── Records for this exercise ──
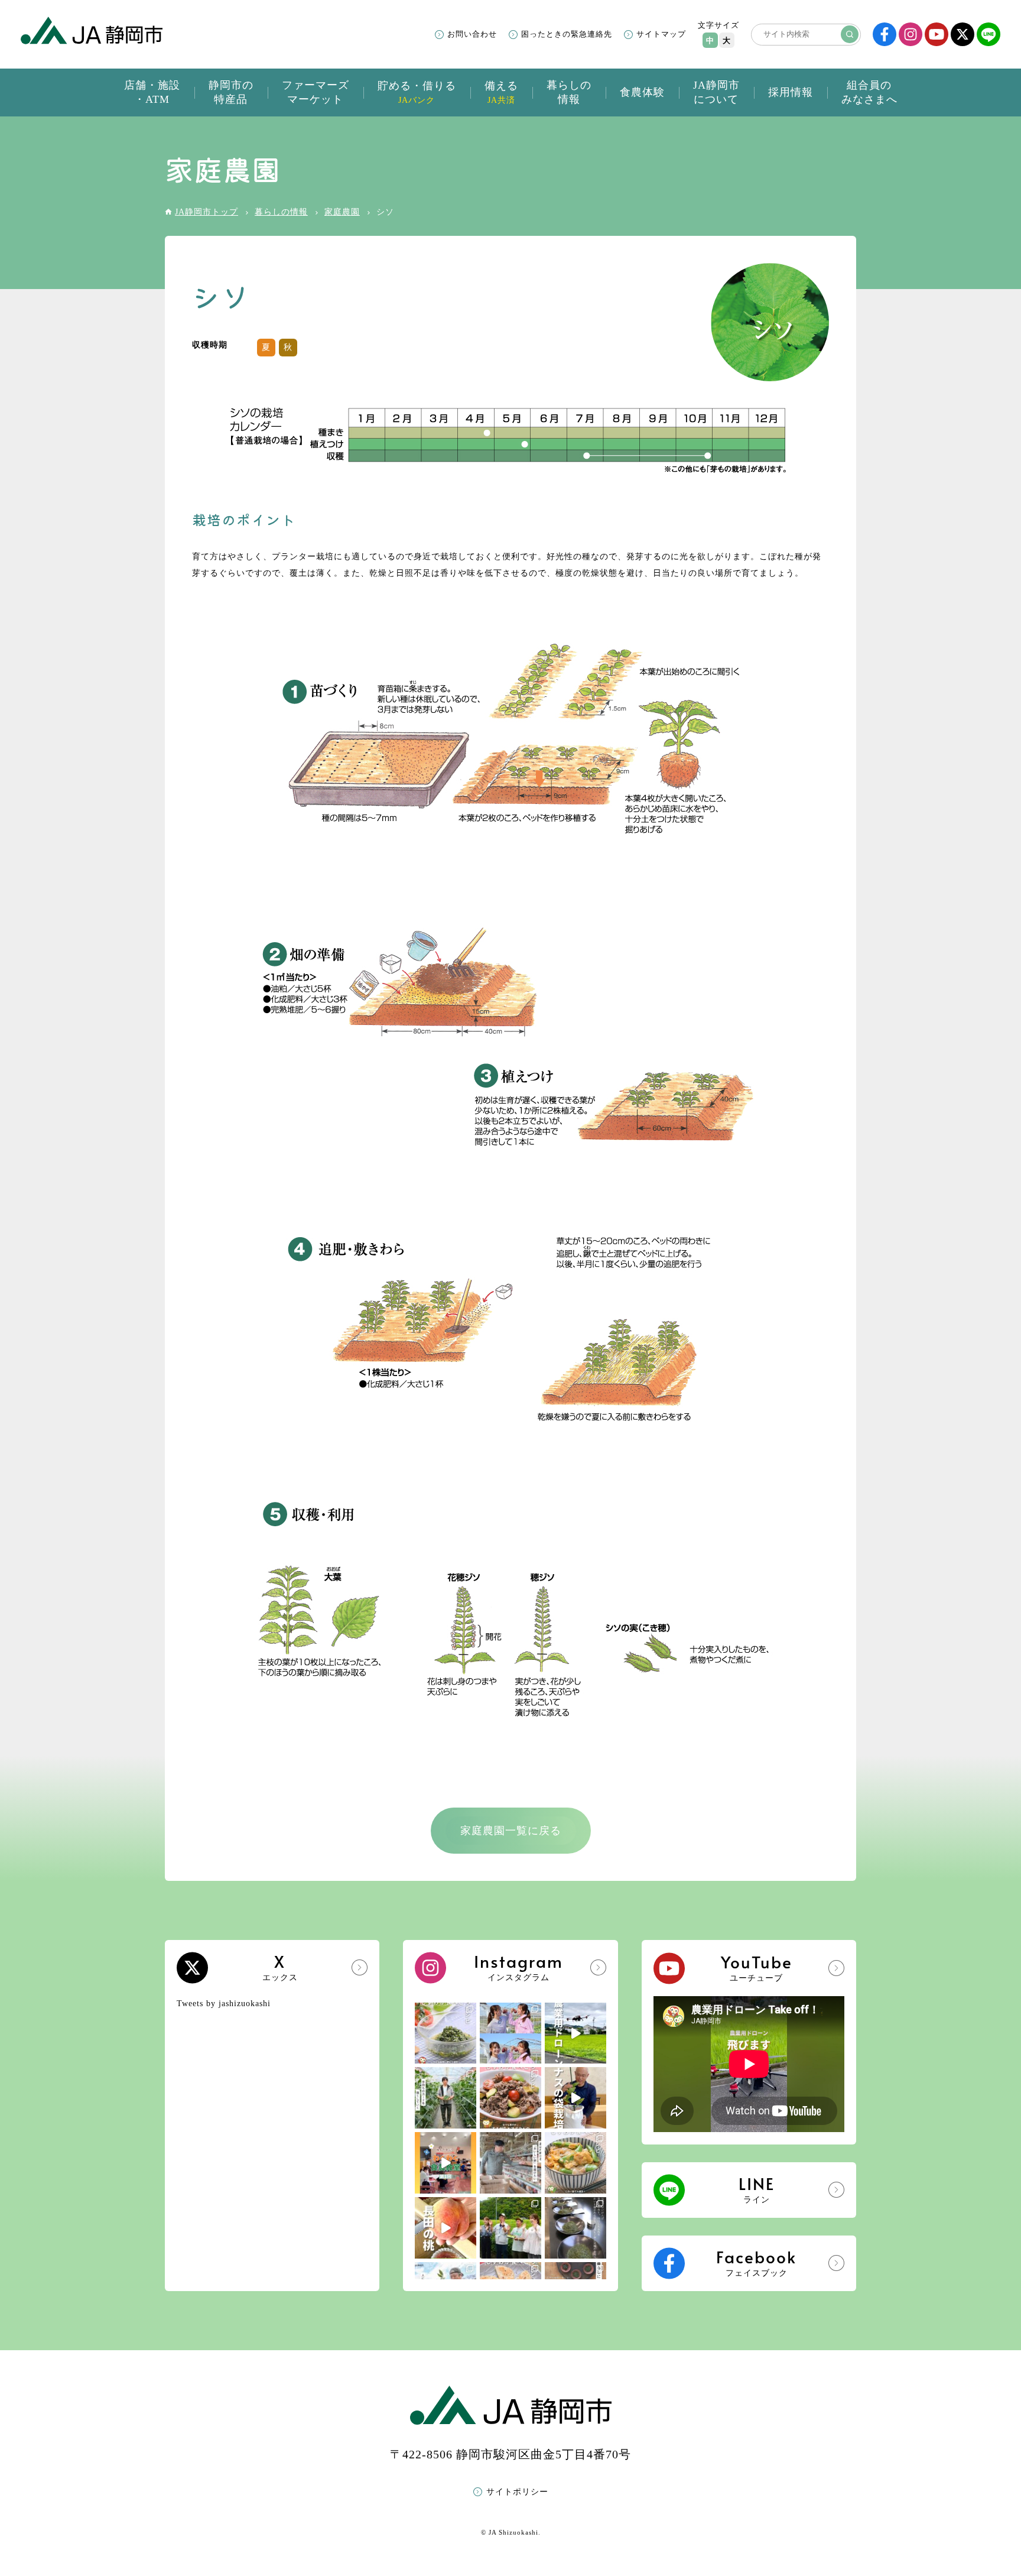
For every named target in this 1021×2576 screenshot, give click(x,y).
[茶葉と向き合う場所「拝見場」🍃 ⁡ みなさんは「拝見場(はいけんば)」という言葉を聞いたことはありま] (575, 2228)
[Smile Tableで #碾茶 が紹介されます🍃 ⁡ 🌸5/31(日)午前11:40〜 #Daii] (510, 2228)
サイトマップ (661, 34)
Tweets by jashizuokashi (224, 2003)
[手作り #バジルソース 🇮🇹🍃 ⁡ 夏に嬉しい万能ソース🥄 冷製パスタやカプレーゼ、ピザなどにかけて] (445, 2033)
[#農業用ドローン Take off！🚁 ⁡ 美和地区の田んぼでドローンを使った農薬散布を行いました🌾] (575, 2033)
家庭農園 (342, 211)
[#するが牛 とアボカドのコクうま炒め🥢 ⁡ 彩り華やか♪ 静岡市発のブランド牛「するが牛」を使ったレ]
───
▸ Problem description: Omitting all images, retype each line of the records precisely.

▸ Response below:
For every named target in this 1021×2576 screenshot, give click(x,y).
[茶葉と向き合う場所「拝見場」🍃 ⁡ みなさんは「拝見場(はいけんば)」という言葉を聞いたことはありま] (575, 2228)
[Smile Tableで #碾茶 が紹介されます🍃 ⁡ 🌸5/31(日)午前11:40〜 #Daii] (510, 2228)
サイトマップ (661, 34)
Tweets by jashizuokashi (224, 2003)
[手作り #バジルソース 🇮🇹🍃 ⁡ 夏に嬉しい万能ソース🥄 冷製パスタやカプレーゼ、ピザなどにかけて] (445, 2033)
[#農業用ドローン Take off！🚁 ⁡ 美和地区の田んぼでドローンを使った農薬散布を行いました🌾] (575, 2033)
家庭農園 (342, 211)
[#するが牛 とアボカドのコクうま炒め🥢 ⁡ 彩り華やか♪ 静岡市発のブランド牛「するが牛」を使ったレ]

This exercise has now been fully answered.